Komentarze: 1
Dlaczego nadal siedze dlaczego jeszcze opozniam wyjazd, z czego niepotrafie zrezygnowac? Z dobrego imienia? Ze zludnej wladzy nad ludzmi i zyciem? Z wlasnej wspanialosci? Z wlsnej madrosci, ktora powoli staje sie glupota niepotrzebna? Bo poco mi ona jesli jej nie umie zyc? tak zeby byla i zeby ja przekazac na sposob jedynie pisany? Wtedy przyda sie innym tak samo jak mnie teraz, czyli zostanie na pismie i bedzie mi sie wydawac, ze jesli jest przypieta do mnie to ja ja mam i wszyscy powinni to respektowac. Czy jesli sie jest zdolnym do medrkowania, ale rowniez do zycia to mozna nie trzymac sie ciaglych teorii? CO pozostaje? Regoly serca, regoly w glowie....Nie wiem co pisac, co mi to da... Nie potrzebuje juz trwac w tym wirtualnym swiecie.

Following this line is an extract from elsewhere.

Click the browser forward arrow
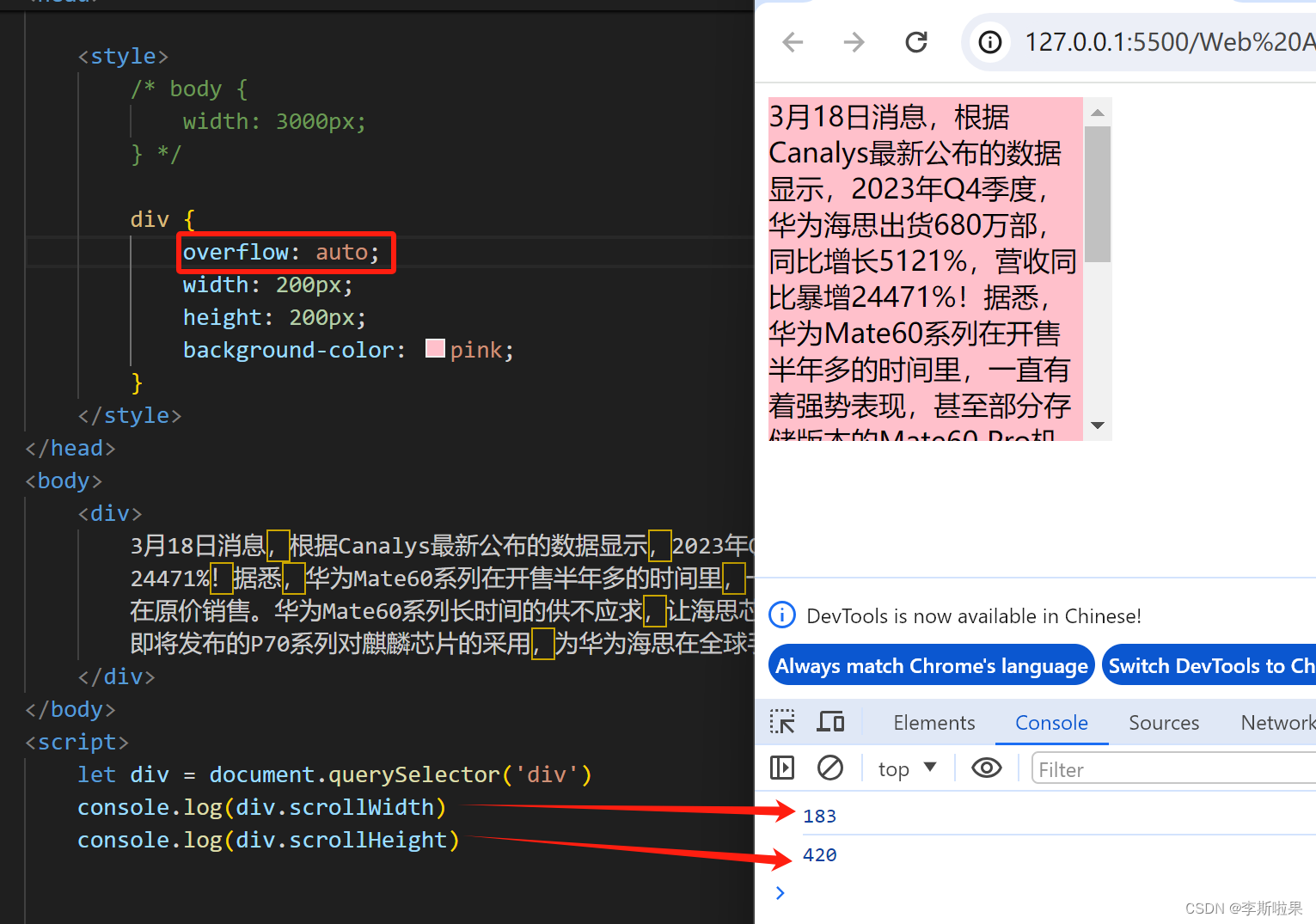click(x=854, y=41)
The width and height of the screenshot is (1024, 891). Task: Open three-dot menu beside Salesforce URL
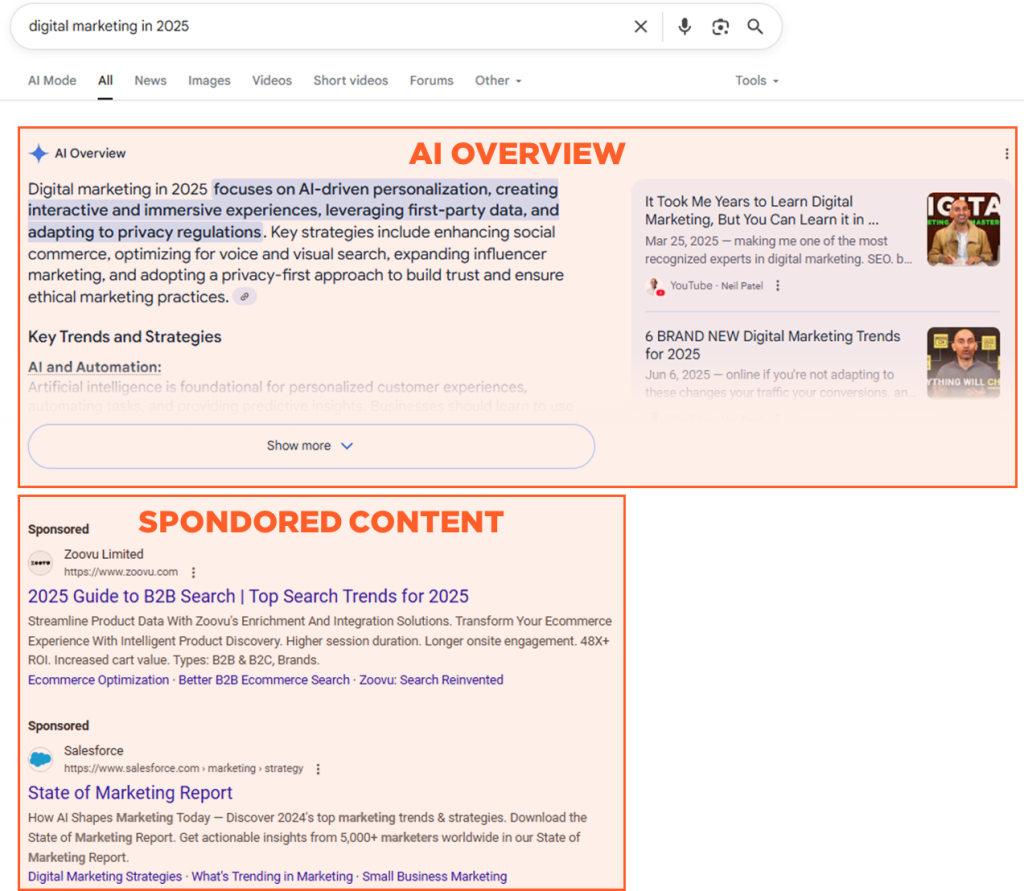(318, 769)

- jesli jest mozliwe wyrazanie sie, spelnianie, realizowanie sie w jednej rzeczy wciaz na nowo spojrzenie od nowej strony przepracowanie w inny sposob tego samego to po co zmieniac obiekt i walczyc i produkowac nowy szukac nowy. Jesli nie ma sie na celu zewnetrznej aprobaty lub naszego niedowidztwa? Chyba nie wszystkie potrzeby w jednym sie da, ale warto jak najbardziej. A juz chyba wiadomo, ze nic nie zastapi kogos podobnego do nas jak najbardziej czyli drugiego czlowieka.
- jesli dowiedzialby sie jakis muzyk, ze jego muzyka nakrecala hitlera do wymyslania co roz to nowych technik zabijania co by pomyslal i zrobil? (chyba dlatego warto by istnialo dzielo i jego komentarz od autora)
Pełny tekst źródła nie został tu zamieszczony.